_Dataset entries:_
=====

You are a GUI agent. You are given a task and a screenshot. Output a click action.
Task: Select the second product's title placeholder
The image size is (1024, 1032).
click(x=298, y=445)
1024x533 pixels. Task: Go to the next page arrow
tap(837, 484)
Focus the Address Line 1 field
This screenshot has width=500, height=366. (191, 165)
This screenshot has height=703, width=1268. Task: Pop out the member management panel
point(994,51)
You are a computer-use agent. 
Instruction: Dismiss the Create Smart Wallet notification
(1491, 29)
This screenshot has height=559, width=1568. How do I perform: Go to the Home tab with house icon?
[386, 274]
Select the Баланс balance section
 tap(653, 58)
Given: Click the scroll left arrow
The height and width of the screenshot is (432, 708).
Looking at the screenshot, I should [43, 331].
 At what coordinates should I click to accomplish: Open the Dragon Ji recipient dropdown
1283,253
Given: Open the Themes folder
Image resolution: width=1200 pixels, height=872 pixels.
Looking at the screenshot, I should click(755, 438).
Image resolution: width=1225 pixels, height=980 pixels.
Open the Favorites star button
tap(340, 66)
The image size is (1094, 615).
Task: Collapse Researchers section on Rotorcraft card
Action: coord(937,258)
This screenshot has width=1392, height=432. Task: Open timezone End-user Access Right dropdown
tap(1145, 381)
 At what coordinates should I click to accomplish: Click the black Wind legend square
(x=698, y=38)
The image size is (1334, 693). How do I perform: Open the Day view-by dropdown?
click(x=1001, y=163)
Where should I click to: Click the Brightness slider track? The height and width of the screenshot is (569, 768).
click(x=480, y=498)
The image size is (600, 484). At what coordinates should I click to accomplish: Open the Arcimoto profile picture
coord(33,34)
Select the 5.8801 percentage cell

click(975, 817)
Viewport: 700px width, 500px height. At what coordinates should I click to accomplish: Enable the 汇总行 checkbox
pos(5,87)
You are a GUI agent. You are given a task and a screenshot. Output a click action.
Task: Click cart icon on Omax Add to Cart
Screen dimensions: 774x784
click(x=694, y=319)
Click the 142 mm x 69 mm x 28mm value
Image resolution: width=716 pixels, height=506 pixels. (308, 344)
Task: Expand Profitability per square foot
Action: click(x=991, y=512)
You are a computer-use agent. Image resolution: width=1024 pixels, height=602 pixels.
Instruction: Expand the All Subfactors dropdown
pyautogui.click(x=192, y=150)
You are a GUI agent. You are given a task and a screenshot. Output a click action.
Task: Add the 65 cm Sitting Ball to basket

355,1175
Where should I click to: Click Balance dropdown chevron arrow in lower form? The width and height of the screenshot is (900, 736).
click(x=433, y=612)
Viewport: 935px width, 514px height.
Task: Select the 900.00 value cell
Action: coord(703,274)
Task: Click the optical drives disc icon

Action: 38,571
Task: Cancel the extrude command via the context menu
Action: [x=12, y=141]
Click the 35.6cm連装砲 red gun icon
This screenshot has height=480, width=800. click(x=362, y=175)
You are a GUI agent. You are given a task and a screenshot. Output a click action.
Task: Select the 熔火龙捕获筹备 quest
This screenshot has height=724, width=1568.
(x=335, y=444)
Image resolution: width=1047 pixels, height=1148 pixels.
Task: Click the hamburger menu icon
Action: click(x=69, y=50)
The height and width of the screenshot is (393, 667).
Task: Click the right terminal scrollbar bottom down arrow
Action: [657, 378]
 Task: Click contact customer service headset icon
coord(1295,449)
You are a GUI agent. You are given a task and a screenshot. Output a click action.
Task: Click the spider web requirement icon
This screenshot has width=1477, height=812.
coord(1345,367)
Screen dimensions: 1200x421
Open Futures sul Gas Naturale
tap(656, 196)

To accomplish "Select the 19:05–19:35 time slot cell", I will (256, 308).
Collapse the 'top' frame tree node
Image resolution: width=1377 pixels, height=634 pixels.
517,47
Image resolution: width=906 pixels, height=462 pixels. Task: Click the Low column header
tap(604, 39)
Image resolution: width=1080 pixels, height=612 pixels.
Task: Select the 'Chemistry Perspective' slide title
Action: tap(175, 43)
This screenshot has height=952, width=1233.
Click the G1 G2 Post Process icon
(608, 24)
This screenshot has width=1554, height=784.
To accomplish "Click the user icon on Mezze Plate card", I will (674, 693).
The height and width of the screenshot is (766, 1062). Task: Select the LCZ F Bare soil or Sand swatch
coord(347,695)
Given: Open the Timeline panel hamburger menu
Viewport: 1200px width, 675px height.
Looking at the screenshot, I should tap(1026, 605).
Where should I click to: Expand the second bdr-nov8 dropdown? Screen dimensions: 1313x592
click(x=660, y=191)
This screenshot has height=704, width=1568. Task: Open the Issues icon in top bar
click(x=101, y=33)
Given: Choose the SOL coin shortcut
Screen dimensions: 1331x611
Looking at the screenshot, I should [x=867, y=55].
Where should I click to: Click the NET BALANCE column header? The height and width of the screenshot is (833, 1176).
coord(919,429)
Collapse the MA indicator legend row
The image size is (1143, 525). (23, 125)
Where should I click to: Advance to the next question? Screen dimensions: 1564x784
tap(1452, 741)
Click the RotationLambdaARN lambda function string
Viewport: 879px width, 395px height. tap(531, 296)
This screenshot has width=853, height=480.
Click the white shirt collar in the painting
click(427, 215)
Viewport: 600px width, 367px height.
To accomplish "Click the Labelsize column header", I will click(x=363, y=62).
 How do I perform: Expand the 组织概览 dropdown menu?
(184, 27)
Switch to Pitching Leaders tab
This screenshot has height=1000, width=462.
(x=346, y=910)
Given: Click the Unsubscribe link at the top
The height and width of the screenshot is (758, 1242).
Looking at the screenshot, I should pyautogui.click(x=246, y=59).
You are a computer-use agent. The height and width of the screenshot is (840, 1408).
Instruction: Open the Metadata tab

=====

_PROBLEM TO WORK ON:_ If a line in the entries contains "computer", copy it.

_RESPONSE TO THIS EXERCISE:_
You are a computer-use agent. 
You are a computer-use agent. Image resolution: width=1024 pixels, height=602 pixels.
You are a computer-use agent. The height and width of the screenshot is (840, 1408).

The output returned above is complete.